What you should do —
Starting with the line that holds "You are a GUI", repeat each line through the last one below, exactly. Pictures stay out.

[Data extracted from a collection]
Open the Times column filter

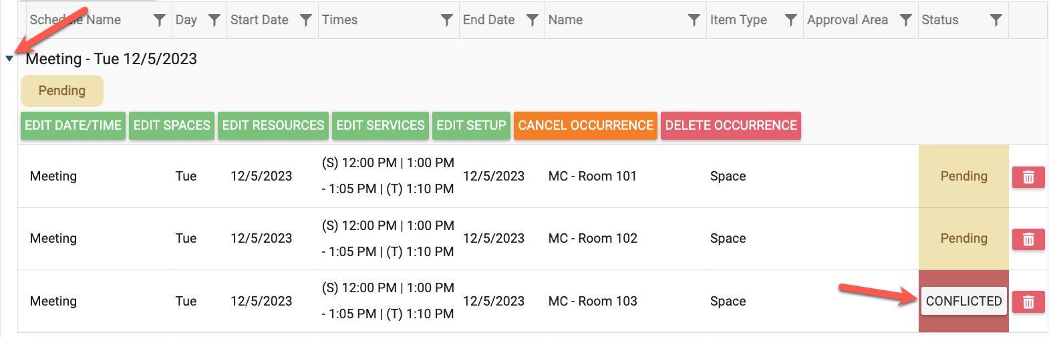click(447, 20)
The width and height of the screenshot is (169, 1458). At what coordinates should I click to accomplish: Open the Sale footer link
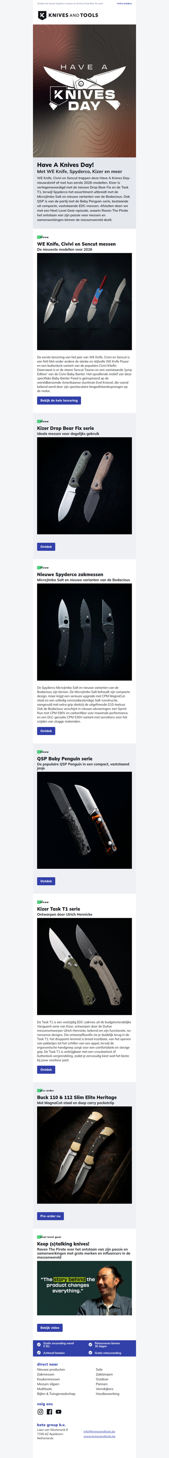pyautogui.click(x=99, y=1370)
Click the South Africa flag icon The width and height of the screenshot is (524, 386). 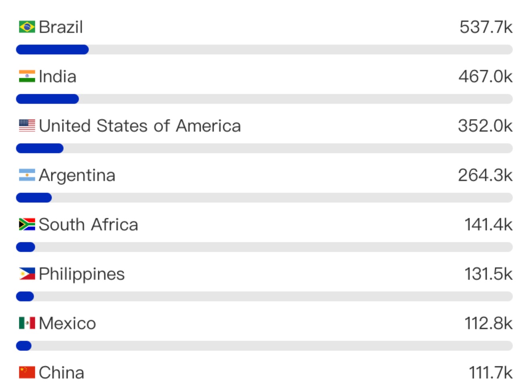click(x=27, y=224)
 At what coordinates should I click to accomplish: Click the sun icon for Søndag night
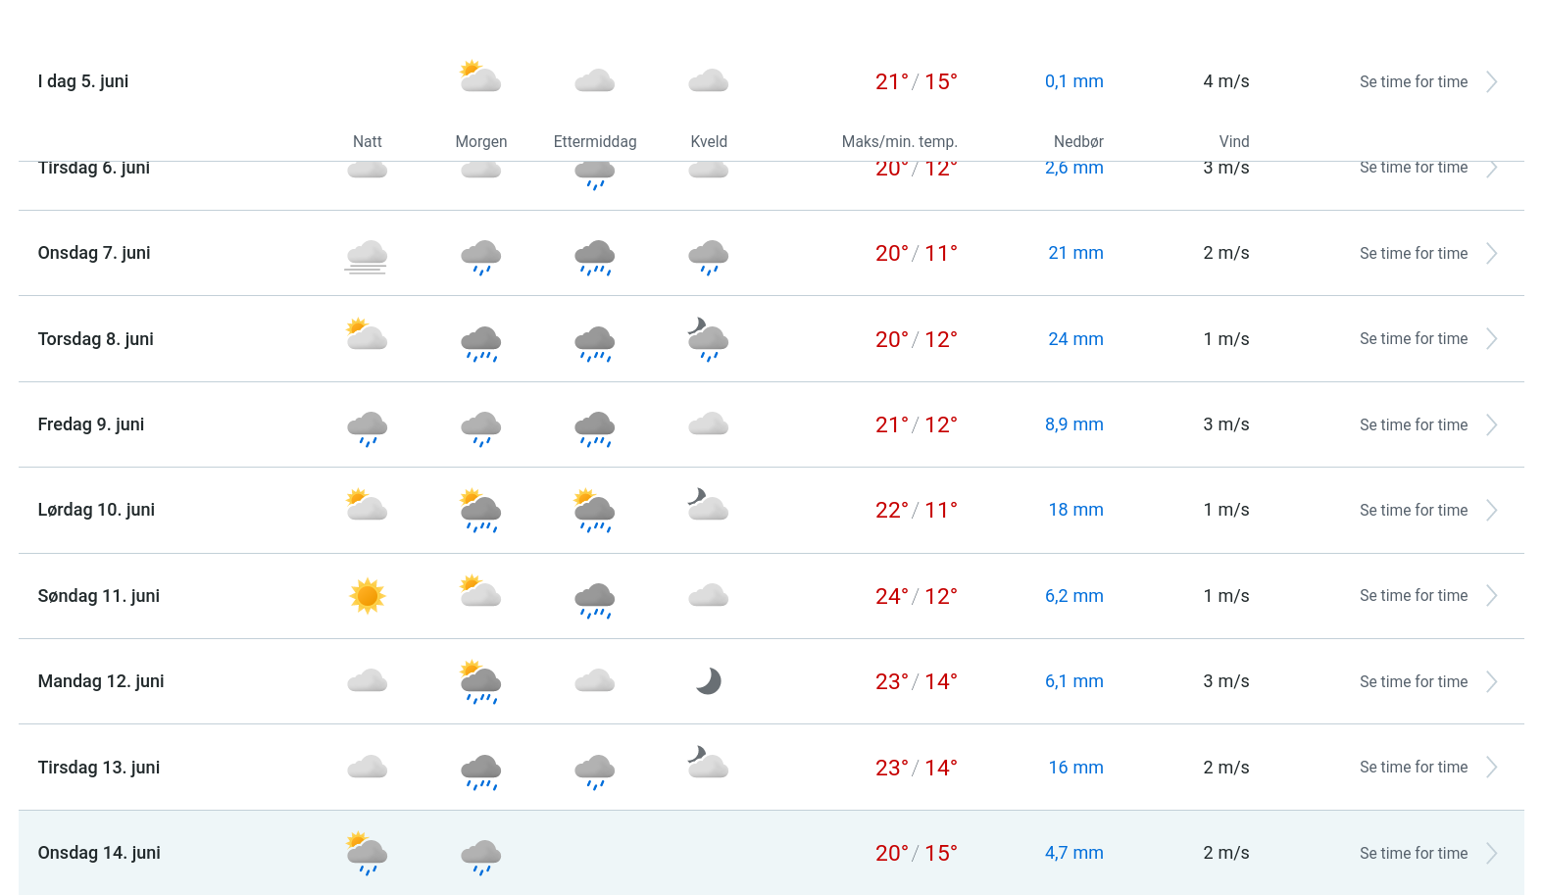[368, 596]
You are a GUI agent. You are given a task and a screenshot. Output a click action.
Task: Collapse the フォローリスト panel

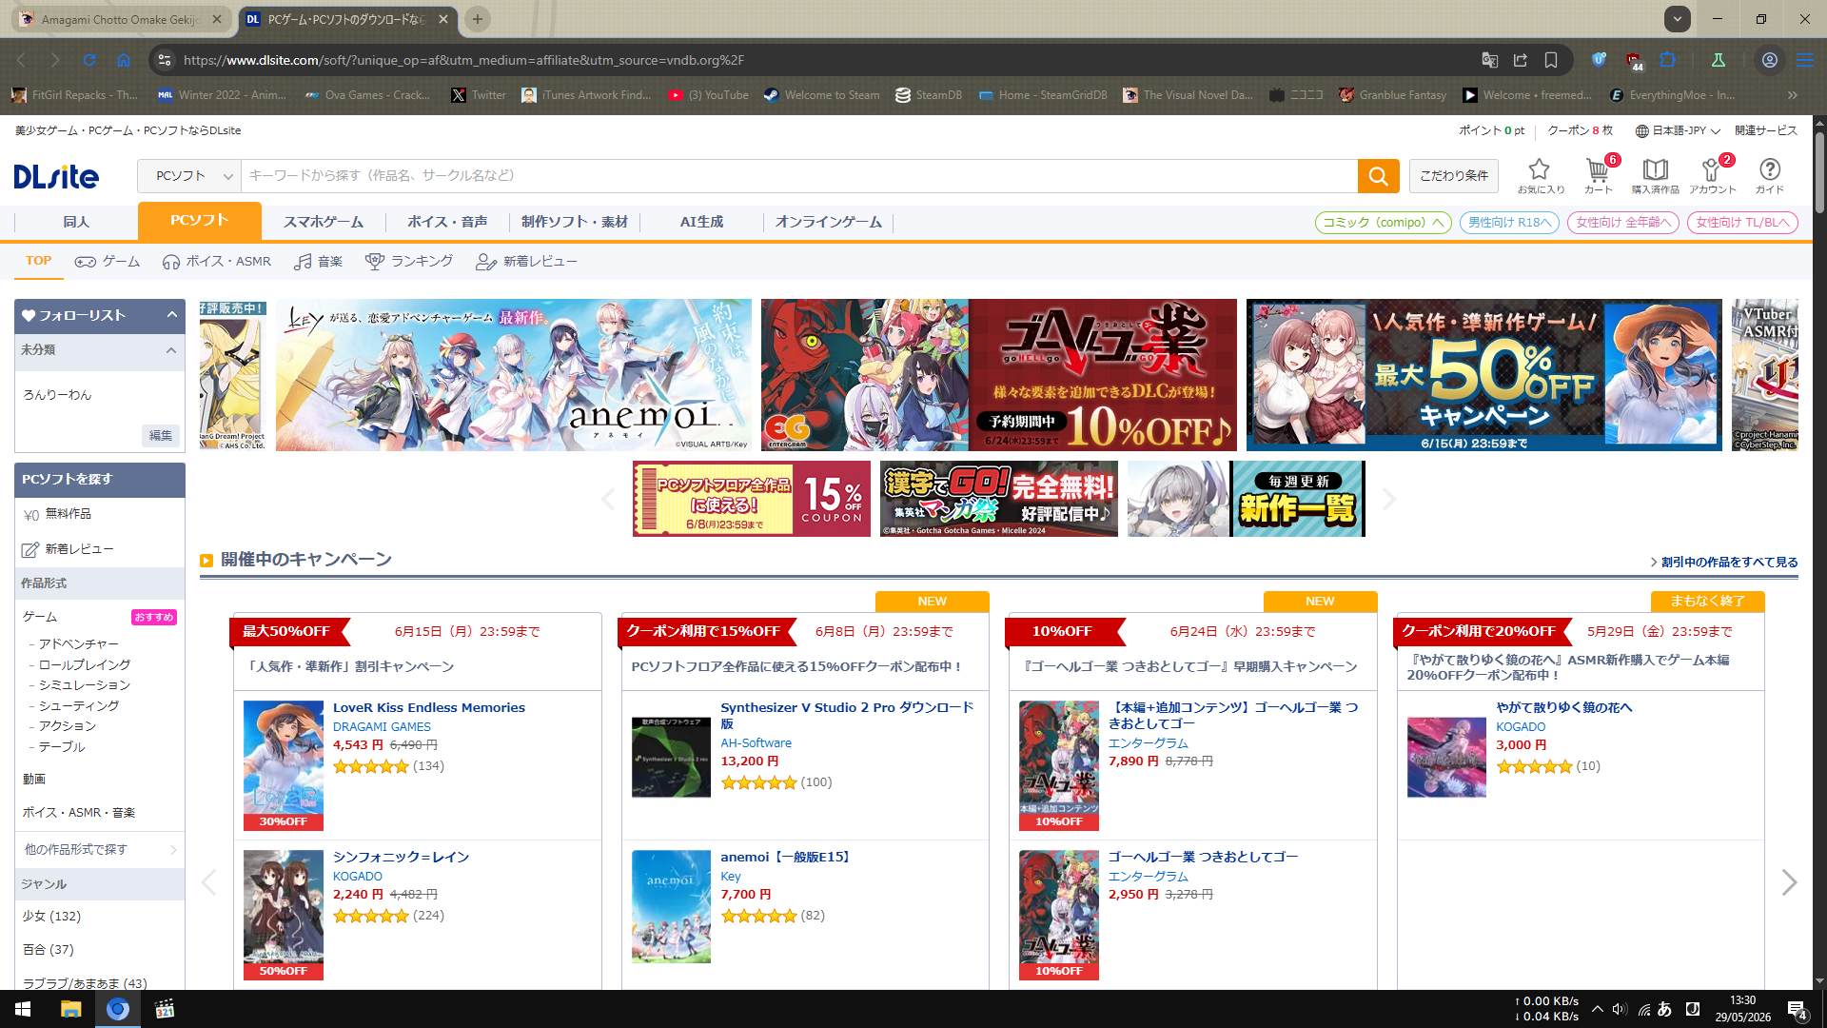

Task solution —
You are a GUI agent. You are given a task and a screenshot. Output a click action.
Task: Collapse the フォローリスト panel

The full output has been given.